Unless a handful of wavering Democrats change their minds, the Republican-controlled Missouri legislature is expected to enact a statute next month nullifying all federal gun laws in the state and making it a crime for federal agents to enforce them here. A Missourian arrested under federal firearm statutes would even be able to sue the arresting officer.

The law amounts to the most far-reaching states’ rights endeavor in the country, the far edge of a growing movement known as “nullification” in which a state defies federal power.

The bill was actually passed once, but it was vetoed by Jay Nixon based on the so-called “Supremacy Clause,” which is presumably part of the same mythical Unicorn Constitution as “Section 2 of the 15th Amendment” and “Article I, Section 8.”

It must be said that the linked article is somewhat strange, following up the discussion above with an attempted both-sides-do-it comparison with the alleged “nullification” of federal marijuana laws. The problem is that words mean things and state legalization of medical marijuana is not actually “nullification.” Fortunately, the article does go on to provide a rebuttal to its own frame, albeit off the front page of the print edition:

What distinguishes the Missouri gun measure from the marijuana initiatives is its attempt to actually block federal enforcement by setting criminal penalties for federal agents, and prohibiting state officials from cooperating with federal efforts. That crosses the constitutional line, said Robert A. Levy, chairman of the libertarian Cato Institute’s board of directors — a state cannot frustrate the federal government’s attempts to enforce its laws.
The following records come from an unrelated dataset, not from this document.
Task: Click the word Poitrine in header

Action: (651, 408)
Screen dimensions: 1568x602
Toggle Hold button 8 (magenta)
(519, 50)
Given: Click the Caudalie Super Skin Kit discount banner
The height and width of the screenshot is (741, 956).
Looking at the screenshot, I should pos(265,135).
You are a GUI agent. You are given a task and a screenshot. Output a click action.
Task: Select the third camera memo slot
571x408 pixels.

Yes, I would have to say the fact that unlike the lack of nullification in state marijuana decriminalization does distinguish them from laws that are in fact nullifications of state power. States aren’t obliged to make every federal crime a crime under state law; it’s only “nullification” when a state attempts to prevent the federal government from enforcing federal law. What I still don’t understand is what the comparison was doing in the article in the first place.